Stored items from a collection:
━━━━
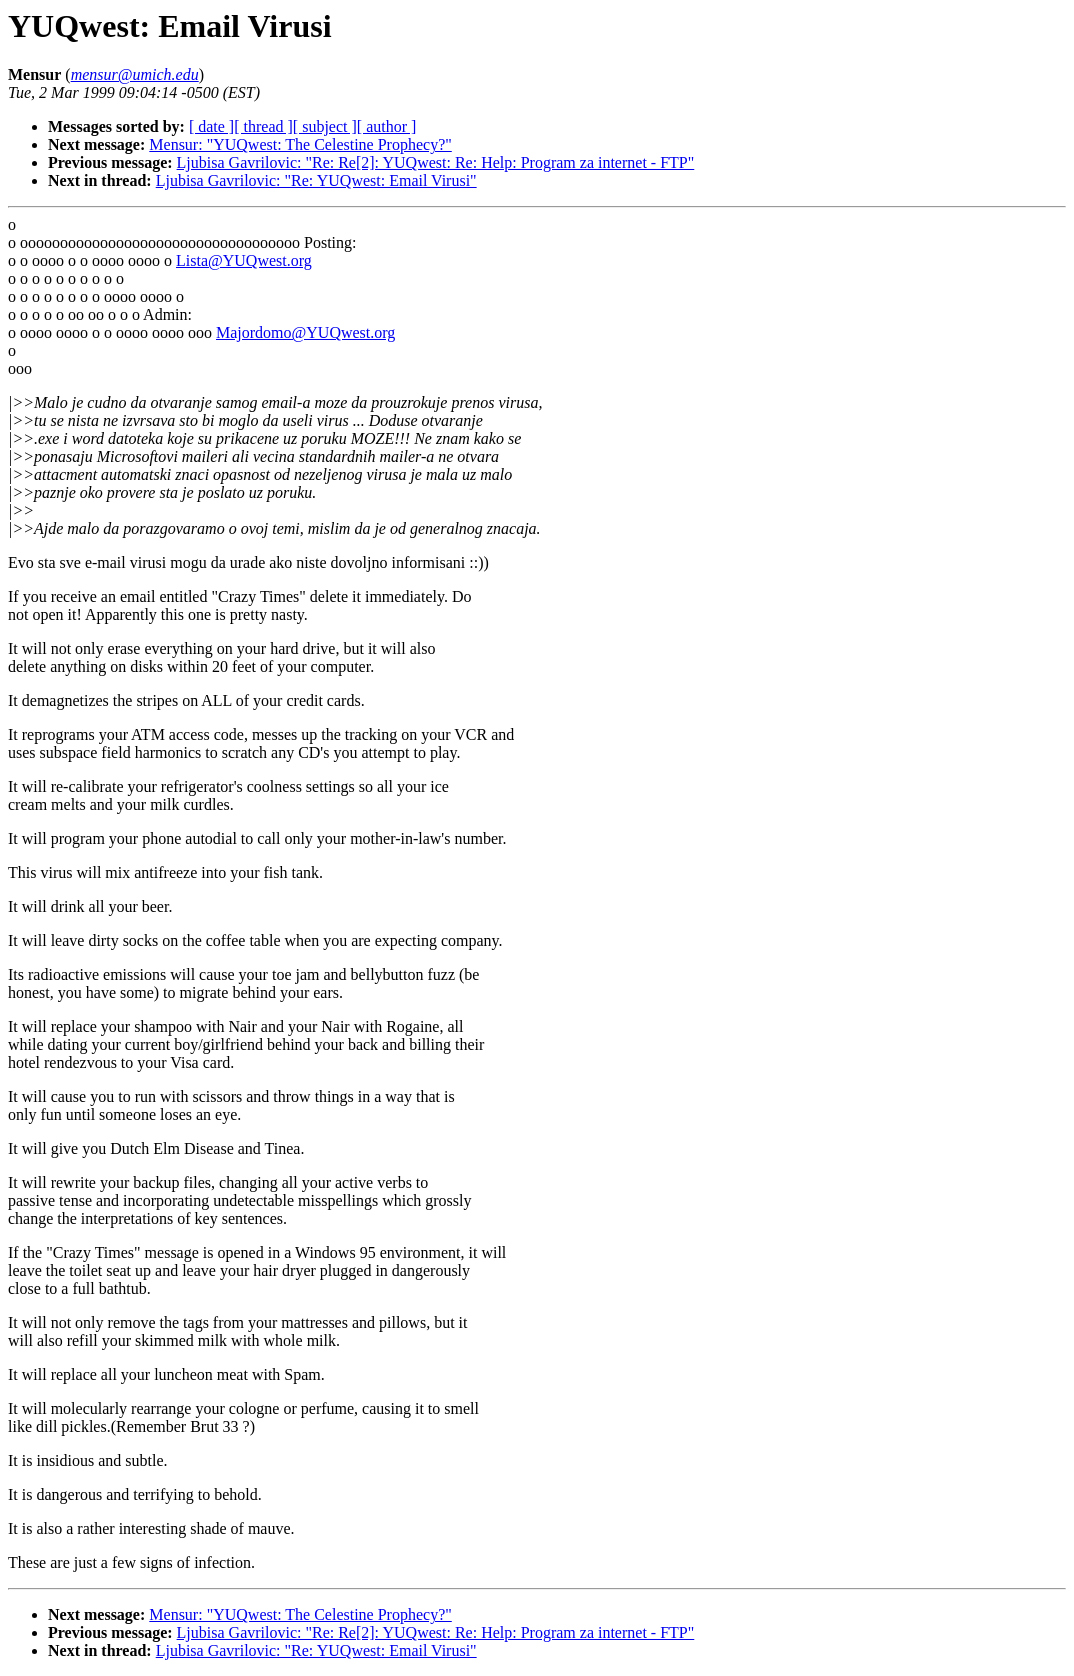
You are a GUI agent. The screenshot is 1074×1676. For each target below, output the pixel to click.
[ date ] (211, 126)
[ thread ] (263, 126)
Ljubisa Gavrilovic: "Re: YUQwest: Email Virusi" (316, 180)
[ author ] (387, 126)
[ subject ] (325, 126)
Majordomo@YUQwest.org (305, 332)
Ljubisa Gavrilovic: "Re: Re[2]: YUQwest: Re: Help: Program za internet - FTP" (436, 162)
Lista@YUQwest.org (244, 260)
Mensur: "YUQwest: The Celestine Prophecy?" (300, 144)
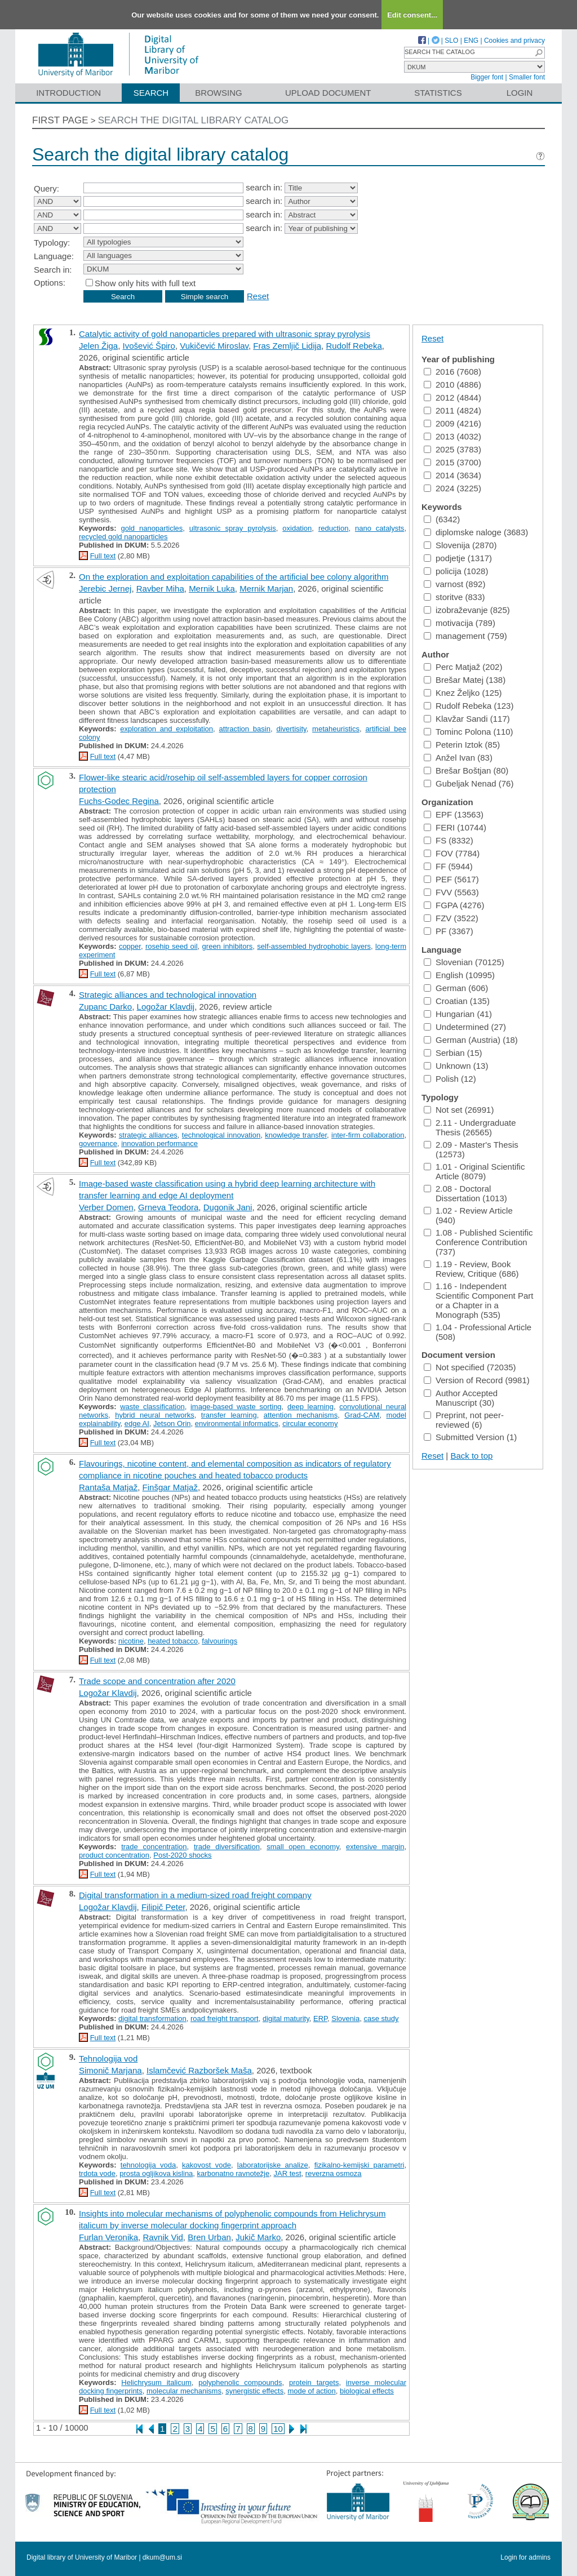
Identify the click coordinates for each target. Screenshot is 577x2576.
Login (520, 92)
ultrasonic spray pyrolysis (232, 528)
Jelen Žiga (98, 345)
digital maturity (286, 2018)
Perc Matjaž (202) (463, 667)
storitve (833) (454, 597)
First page (60, 120)
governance (98, 1143)
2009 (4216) (452, 423)
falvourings (219, 1641)
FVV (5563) (451, 892)
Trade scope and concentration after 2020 (157, 1681)
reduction (333, 528)
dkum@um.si (162, 2557)
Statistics (437, 92)
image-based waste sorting (236, 1406)
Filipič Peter (163, 1907)
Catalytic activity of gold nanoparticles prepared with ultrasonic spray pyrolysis (224, 334)
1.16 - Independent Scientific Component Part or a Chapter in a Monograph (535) (478, 1300)
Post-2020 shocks (182, 1855)
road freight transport (224, 2018)
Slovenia (345, 2018)
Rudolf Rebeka (354, 345)
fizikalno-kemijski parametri (359, 2165)
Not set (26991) (459, 1109)
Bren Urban (209, 2237)
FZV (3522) (451, 918)
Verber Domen (106, 1207)
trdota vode (97, 2173)
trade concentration (154, 1846)
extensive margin (375, 1846)
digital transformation (152, 2018)
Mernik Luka (212, 588)
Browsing (218, 92)
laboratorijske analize (272, 2165)
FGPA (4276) (454, 905)
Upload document (328, 92)
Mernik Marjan (266, 588)
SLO (451, 41)
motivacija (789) (459, 623)
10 (278, 2428)
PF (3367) (448, 931)
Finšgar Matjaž (170, 1487)
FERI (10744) (455, 827)
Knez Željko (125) (463, 693)
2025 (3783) (452, 449)
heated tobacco (173, 1641)
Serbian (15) (453, 1053)
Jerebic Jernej (105, 588)
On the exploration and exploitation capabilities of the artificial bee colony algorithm (234, 576)
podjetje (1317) (458, 558)
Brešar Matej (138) (464, 680)
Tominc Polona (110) (468, 731)
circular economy (310, 1423)
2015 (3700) (452, 462)
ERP (320, 2018)
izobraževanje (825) (467, 610)
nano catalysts (379, 528)
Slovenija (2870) (460, 545)
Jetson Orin (171, 1423)
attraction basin (244, 729)
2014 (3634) (452, 475)
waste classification (152, 1406)
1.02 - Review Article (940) (468, 1215)
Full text (103, 556)
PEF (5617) (451, 879)
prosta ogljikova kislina (156, 2173)
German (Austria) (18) (471, 1040)
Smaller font (527, 77)
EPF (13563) (453, 814)
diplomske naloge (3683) (476, 532)
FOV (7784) (452, 853)
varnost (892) (454, 584)
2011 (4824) (452, 410)
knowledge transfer (296, 1135)
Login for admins (525, 2557)
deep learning (310, 1406)
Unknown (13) (456, 1066)
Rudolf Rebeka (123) (468, 705)
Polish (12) (450, 1078)
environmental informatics (236, 1423)
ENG (471, 41)
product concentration (114, 1855)
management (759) (465, 636)
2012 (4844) (452, 397)
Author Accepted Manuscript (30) (461, 1397)
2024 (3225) (452, 488)
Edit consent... (412, 15)
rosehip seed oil (171, 946)
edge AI (137, 1423)
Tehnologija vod (108, 2058)
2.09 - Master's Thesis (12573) (471, 1149)
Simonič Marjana (110, 2070)
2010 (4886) (452, 384)
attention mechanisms (301, 1415)
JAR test (287, 2173)
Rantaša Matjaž (108, 1487)
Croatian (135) (457, 1001)
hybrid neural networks (154, 1415)
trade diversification (227, 1846)
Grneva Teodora (168, 1207)
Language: (54, 256)
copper (130, 946)
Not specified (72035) (470, 1367)
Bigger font (487, 77)
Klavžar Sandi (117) (467, 718)
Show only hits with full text (145, 283)
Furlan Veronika (108, 2237)
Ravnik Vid (163, 2237)
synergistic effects (254, 2391)
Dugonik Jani (227, 1207)
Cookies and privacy (514, 41)
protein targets (314, 2382)
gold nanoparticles (152, 528)
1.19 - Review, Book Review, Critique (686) (471, 1268)
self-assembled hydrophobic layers (314, 946)
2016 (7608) (452, 371)
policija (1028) (456, 571)
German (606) (456, 988)
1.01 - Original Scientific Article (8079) (474, 1171)
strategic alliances (148, 1135)
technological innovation (221, 1135)
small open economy (303, 1846)
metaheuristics (335, 729)
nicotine (131, 1641)
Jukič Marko (258, 2237)
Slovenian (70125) (464, 962)
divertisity (291, 729)
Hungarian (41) (458, 1014)
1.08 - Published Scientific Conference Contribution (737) (478, 1242)
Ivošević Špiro (149, 345)
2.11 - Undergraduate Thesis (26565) (470, 1127)
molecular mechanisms (184, 2391)
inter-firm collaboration (367, 1135)
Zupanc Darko (105, 1006)
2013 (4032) (452, 436)
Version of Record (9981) (477, 1380)
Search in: (53, 269)
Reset (258, 296)
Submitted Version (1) (470, 1437)
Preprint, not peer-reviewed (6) (464, 1419)
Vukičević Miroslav (214, 345)
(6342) (442, 519)
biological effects (367, 2391)
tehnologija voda (148, 2165)
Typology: (52, 242)
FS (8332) (448, 840)
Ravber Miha (160, 588)
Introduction (68, 92)
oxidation (297, 528)
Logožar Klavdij (166, 1006)
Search (151, 92)
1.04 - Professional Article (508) (477, 1332)
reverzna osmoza (333, 2173)
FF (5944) (448, 866)
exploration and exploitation (166, 729)
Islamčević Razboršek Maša (199, 2070)
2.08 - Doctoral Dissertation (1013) (465, 1193)
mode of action (311, 2391)
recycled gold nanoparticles (123, 536)
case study (380, 2018)
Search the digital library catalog (193, 120)
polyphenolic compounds (240, 2382)
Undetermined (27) (465, 1027)
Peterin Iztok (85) (462, 744)
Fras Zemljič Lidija (287, 345)
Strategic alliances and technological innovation (167, 995)
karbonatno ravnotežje (233, 2173)
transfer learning (229, 1415)
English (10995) (459, 975)
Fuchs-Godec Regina (119, 801)
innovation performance (159, 1143)
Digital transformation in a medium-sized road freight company (195, 1895)
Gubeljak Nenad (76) (468, 783)
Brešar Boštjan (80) (466, 770)
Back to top (471, 1455)
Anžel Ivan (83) (458, 757)
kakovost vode (206, 2165)
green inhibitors (227, 946)
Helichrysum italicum (156, 2382)
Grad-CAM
━━━━
→ **Task details**
Among the entries above, find the line with "ENG (471, 41)" and the line with "Submitted Version (1) (470, 1437)"; give again exactly these two lines and all lines between them.

→ **Answer for the task**
ENG (471, 41)
product concentration (114, 1855)
management (759) (465, 636)
2012 (4844) (452, 397)
Author Accepted Manuscript (30) (461, 1397)
2024 (3225) (452, 488)
Edit consent... (412, 15)
rosehip seed oil (171, 946)
edge AI (137, 1423)
Tehnologija vod (108, 2058)
2.09 - Master's Thesis (12573) (471, 1149)
Simonič Marjana (110, 2070)
2010 (4886) (452, 384)
attention mechanisms (301, 1415)
JAR test (287, 2173)
Rantaša Matjaž (108, 1487)
Croatian (135) (457, 1001)
hybrid neural networks (154, 1415)
trade diversification (227, 1846)
Grneva Teodora (168, 1207)
Language: (54, 256)
copper (130, 946)
Not specified (72035) (470, 1367)
Bigger font (487, 77)
Klavžar Sandi (117) (467, 718)
Show only hits with full text (145, 283)
Furlan Veronika (108, 2237)
Ravnik Vid (163, 2237)
synergistic effects (254, 2391)
Dugonik Jani (227, 1207)
Cookies and privacy (514, 41)
protein targets (314, 2382)
gold nanoparticles (152, 528)
1.19 - Review, Book Review, Critique (686) (471, 1268)
self-assembled hydrophobic layers (314, 946)
2016 (7608) (452, 371)
policija (1028) (456, 571)
German (606) (456, 988)
1.01 - Original Scientific Article (8079) (474, 1171)
strategic alliances (148, 1135)
technological innovation (221, 1135)
small open economy (303, 1846)
metaheuristics (335, 729)
nicotine (131, 1641)
Jukič Marko (258, 2237)
Slovenian (70125) (464, 962)
divertisity (291, 729)
Hungarian (41) (458, 1014)
1.08 - Published Scientific Conference Contribution (737) (478, 1242)
Ivošević Špiro (149, 345)
2.11 - Undergraduate Thesis (26565) (470, 1127)
molecular mechanisms (184, 2391)
inter-firm collaboration (367, 1135)
Zupanc Darko (105, 1006)
2013 (4032) (452, 436)
Version of Record (9981) (477, 1380)
Search in: (53, 269)
Reset (258, 296)
Submitted Version (1) (470, 1437)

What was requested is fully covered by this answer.